Après le vent de folie qui a soufflé sur la Côte d'Ivoire, le pays d'Houphouët- Boigny, "l'apôtre du dialogue et de la paix", panse ses plaies et enterre ses morts.
La découverte hier à Yopougon (banlieue d'Abidjan), d'une cinquantaine de cadavres entassés les uns sur les autres et probablement exécutés par balles, a achevé de donner aux dramatiques évènements des 23, 24 et 25 octobre 2000, une dimension apocalyptique où le comble de l'horreur aura été atteint.
"Gbagbo s'installe dans le sang" titrait à la une vendredi dernier, le quotidien "Le patriote" proche du Rassemblement des républicains (RDR) de M. Alassane Ouattara. D'autres auraient pu écrire : "Guei s'en va dans le sang".
Après le décompte des voix sur fond de violences, de destructions et de morts d'hommes, voici venir celui des cadavres dans une atmosphère lourde et empreinte de douleur, de tristesse et d'émotion. De remords et de regrets ?
Le RDR "revendique" 155 morts et plusieurs centaines de blessés.

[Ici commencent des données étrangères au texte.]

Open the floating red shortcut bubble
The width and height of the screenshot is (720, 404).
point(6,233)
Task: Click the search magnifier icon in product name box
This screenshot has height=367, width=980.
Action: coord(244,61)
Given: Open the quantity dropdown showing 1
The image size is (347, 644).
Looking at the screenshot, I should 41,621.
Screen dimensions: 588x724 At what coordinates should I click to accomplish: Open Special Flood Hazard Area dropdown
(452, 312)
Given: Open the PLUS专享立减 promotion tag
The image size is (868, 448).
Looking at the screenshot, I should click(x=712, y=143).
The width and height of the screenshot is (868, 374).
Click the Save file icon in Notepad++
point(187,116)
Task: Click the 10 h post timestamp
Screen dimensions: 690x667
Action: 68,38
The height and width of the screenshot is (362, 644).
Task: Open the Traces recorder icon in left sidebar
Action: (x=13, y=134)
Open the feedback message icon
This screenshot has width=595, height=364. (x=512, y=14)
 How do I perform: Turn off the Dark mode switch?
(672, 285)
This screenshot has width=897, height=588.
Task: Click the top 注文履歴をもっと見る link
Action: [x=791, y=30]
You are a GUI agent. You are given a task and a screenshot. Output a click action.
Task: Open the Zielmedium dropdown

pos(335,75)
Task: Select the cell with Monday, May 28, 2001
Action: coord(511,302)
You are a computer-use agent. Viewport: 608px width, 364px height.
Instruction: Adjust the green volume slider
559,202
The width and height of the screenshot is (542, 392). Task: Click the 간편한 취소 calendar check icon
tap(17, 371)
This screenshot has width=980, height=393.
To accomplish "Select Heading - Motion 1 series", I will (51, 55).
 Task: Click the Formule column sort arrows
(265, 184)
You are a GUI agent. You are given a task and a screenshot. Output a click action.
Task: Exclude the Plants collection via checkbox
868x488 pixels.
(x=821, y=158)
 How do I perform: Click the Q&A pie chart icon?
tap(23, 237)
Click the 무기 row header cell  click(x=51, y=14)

Le Front populaire ivoirien (FPI) s'apprête à envoyer au "panthéon", une quarantaine de "martyrs".
Dans cette comptabilité macabre qui s'affiche à la une des journaux, qui a tenu compte des malheureux qui, nombreux, sont tombés dans un conflit qui ne les concernait nullement, comme ces étrangers, burkinabé, maliens, libériens ou nigérians, pris dans la spirale de la violence qui a enveloppé la capitale économique de la Côte d'Ivoire ?
La mort, c'est un fait, n'avait pas de camp dans ce déferlement de violences qui ont failli embraser la Côte d'Ivoire tout entière.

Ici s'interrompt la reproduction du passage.